Exercise tasks
**a.** Answer these questions from the text on ultrasonic cleaning of heat exchangers:
(i) Which surfaces does high-pressure water jetting clean?
(ii) What frequency range does the ultrasonic cleaning process typically use?
(iii) What name does the text give to the process in which collapsing bubbles remove contaminants?
**b.** Carry on the text about ultrasonic cleaning of heat exchangers, starting after its final sentence.
## Begin Extracted text
Conventional cleaning methods have a defined ceiling when applied to fouled heat exchangers. Chemical circulation follows the path of least resistance, leaving deposits in partially blocked passages. High-pressure water jetting cleans only line-of-sight surfaces. Mechanical brushing cannot reach tube-to-tubesheet joints or the internal surfaces of narrow fin channels. For industrial heat exchangers operating in mining, manufacturing, and process industries, these limitations translate into incomplete fouling removal and continued performance degradation after cleaning.

Ultrasonic industrial cleaning addresses fouling at the microscopic level, using high-frequency sound waves to generate cavitation that removes deposits from all wetted surfaces simultaneously, regardless of geometry. The technology is non-destructive when properly applied, restoring heat exchanger performance without the mechanical contact that risks tube damage in corroded or thin-walled components.

The Physics of Ultrasonic Cavitation

The ultrasonic cleaning process operates at frequencies well above the human hearing range, typically between 20 and 400 kHz. When ultrasonic transducers emit high-frequency sound waves through a cleaning solution, they create alternating high-pressure and low-pressure cycles throughout the liquid medium. The effects of these cycles on deposit layers are fundamentally different from any macroscopic cleaning force.

Understanding the cavitation mechanism explains why the ultrasonic cleaning process is effective where other methods fail and why frequency selection matters for different heat exchanger materials.

How Cavitation Bubbles Form and Collapse

During low-pressure cycles, microscopic cavitation bubbles form throughout the cleaning solution. These bubbles grow over successive sound wave cycles. When they reach a critical size, they violently collapse during the high-pressure phase, releasing concentrated energy at the point of implosion. The collapse generates extremely localised pressure spikes and temperatures far above the bulk solution temperature.

This cavitation occurs across millions of points per second across every wetted surface in the cleaning bath. The implosions create micro-jets of liquid that penetrate surface irregularities, crevices, and porous deposit structures. This process - called acoustic cavitation - removes contaminants without requiring abrasive physical contact between a tool and the deposit surface.
## End Extracted text
## Begin Data
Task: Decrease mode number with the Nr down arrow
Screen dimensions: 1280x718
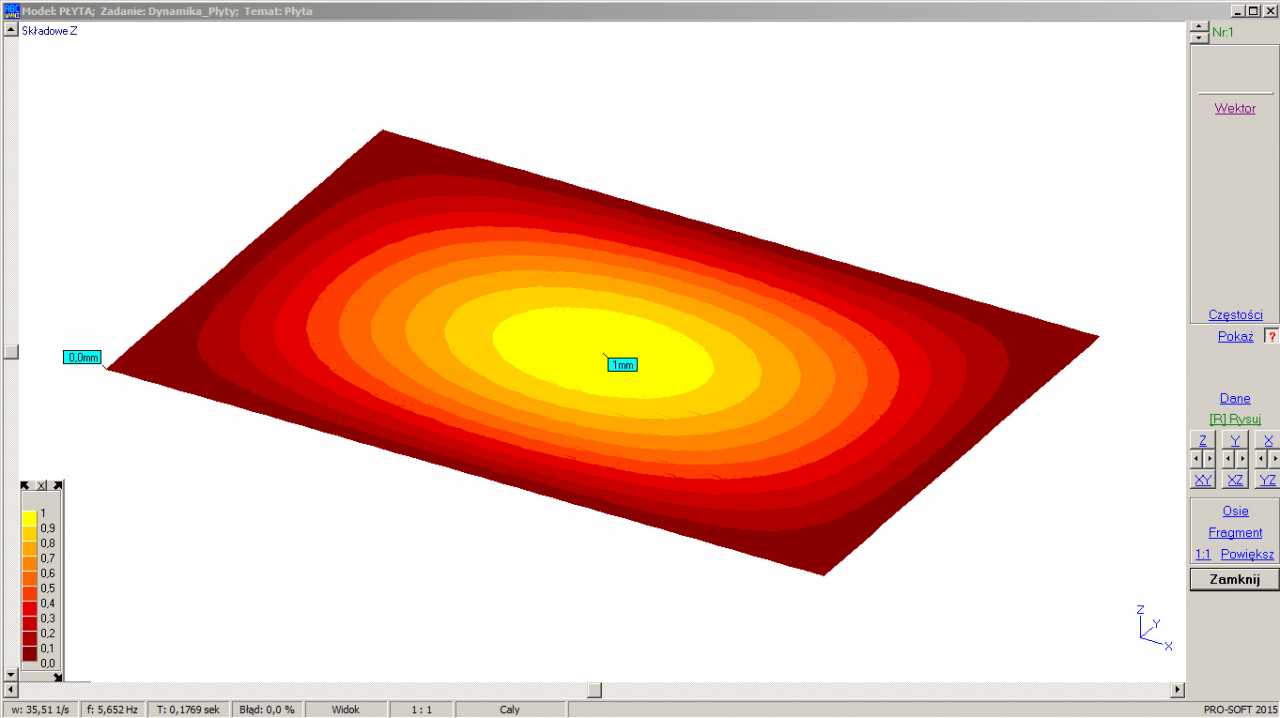Action: 1199,38
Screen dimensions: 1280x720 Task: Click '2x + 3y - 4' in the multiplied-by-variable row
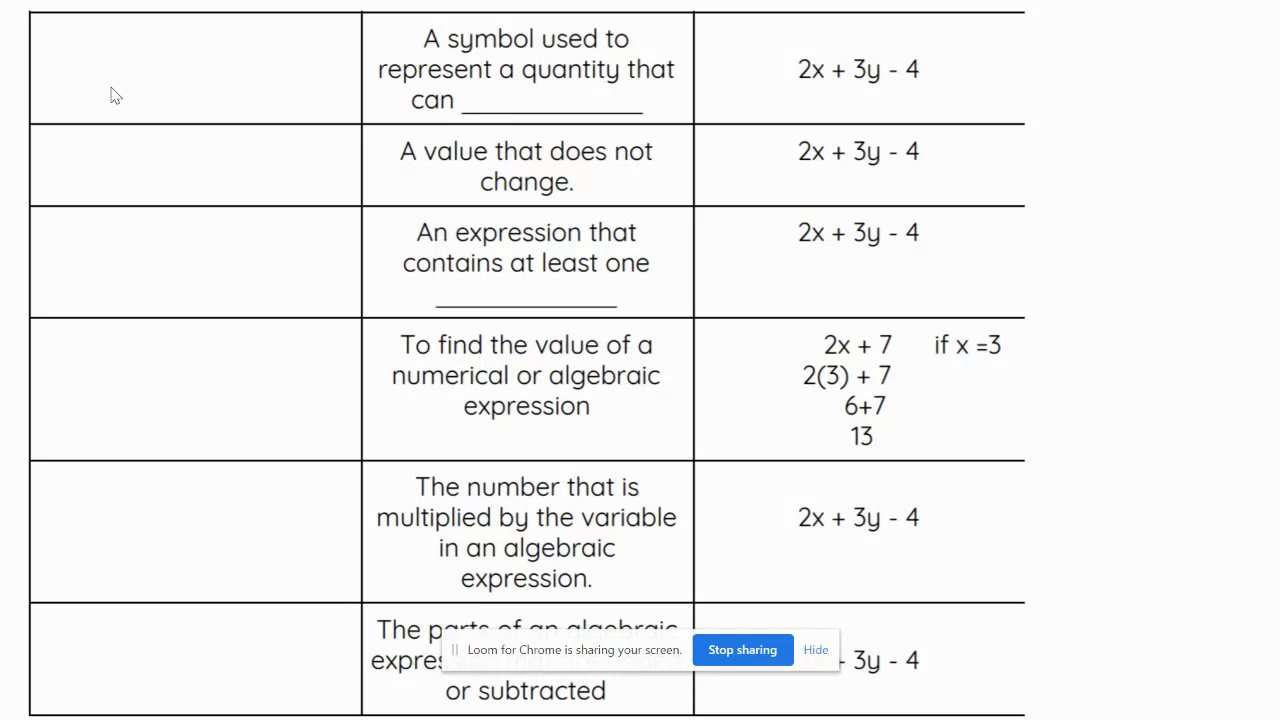(858, 517)
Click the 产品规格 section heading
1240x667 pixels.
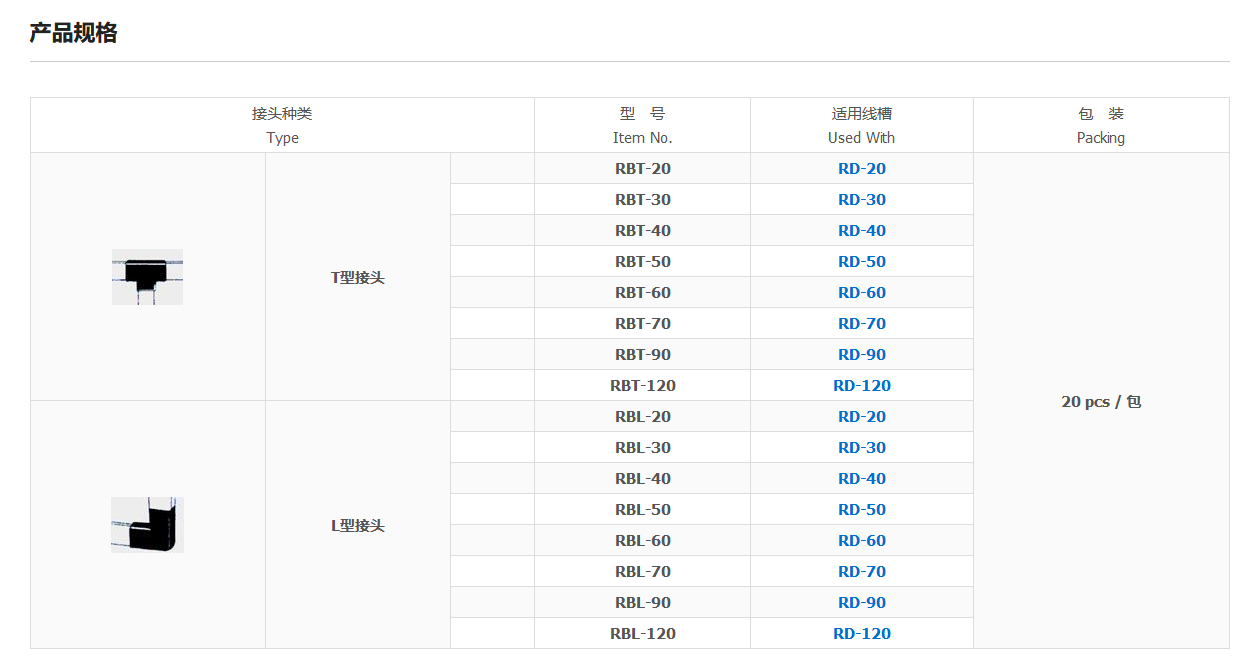pyautogui.click(x=73, y=33)
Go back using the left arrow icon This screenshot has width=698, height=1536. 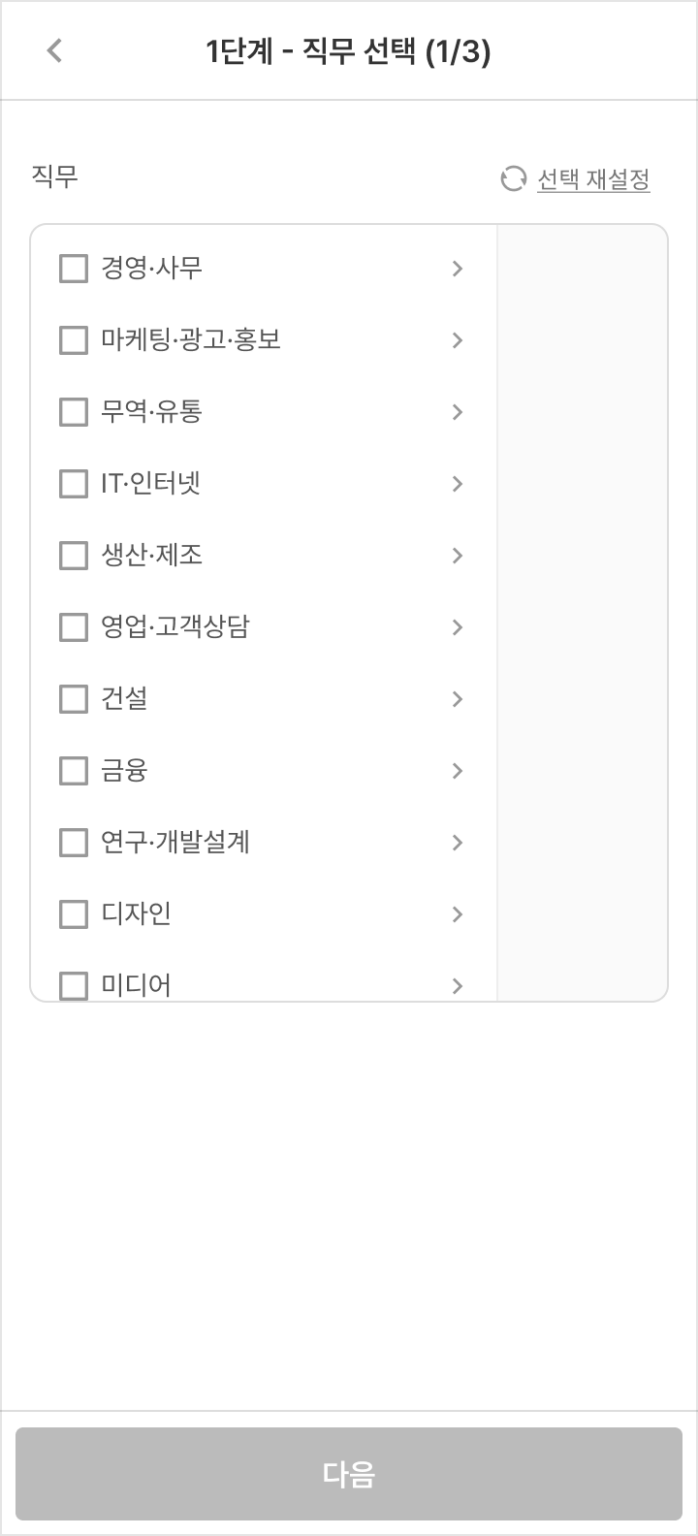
## End Data
Outputs for the tasks
**a.**
(i) Only line-of-sight surfaces.
(ii) Between 20 and 400 kHz.
(iii) Acoustic cavitation.

**b.**
What Cavitation Does to Deposit Layers

For heat exchanger tubes, acoustic cavitation heat exchanger cleaning reaches areas that mechanical brushes cannot access. Tube-to-tubesheet joints accumulate deposits that are particularly difficult to reach from inside the tube and are completely inaccessible from outside. Internal fins and turbulators in enhanced-surface tubes trap deposit material that neither chemicals nor brushes can remove reliably. The first few millimetres inside tube ends often accumulate the heaviest deposits because flow transitions create low-velocity zones where material settles.

The acoustic cavitation heat exchanger cleaning mechanism attacks the bond between the deposit and the base metal rather than abrading the deposit surface. This selective action removes material efficiently while leaving the underlying tube surface intact, provided frequency selection and solution chemistry are appropriate for the material.

Frequency Selection for Heat Exchanger Materials

Different ultrasonic frequencies produce different cavitation characteristics. This is not a minor variation - frequency selection directly determines whether the cleaning is effective, whether the process is safe for the material, and whether surface finish is maintained after cleaning.

Ultrasonic cleaning capability must include multiple frequency options to handle the range of materials encountered in industrial heat exchangers. Single-frequency systems are a significant limitation in facilities servicing diverse equipment.

Low-Frequency Cleaning for Heavy-Duty Applications

Low-frequency ultrasonic cleaning in the 20 to 40 kHz range generates larger cavitation bubbles with more aggressive implosion energy. This frequency range is appropriate for robust heat exchanger components built from carbon steel or thick-walled stainless steel tubes where the cavitation force is needed to dislodge heavy scale, rust, and hardened mineral deposits.

This frequency range is commonly applied to air cooled heat exchangers with substantial fouling from mining process water or cooling tower blowdown, where hard scale layers have built up over extended service periods. The aggressive cavitation removes these deposits quickly from robust steel and stainless components, but would cause surface damage on softer or thinner materials.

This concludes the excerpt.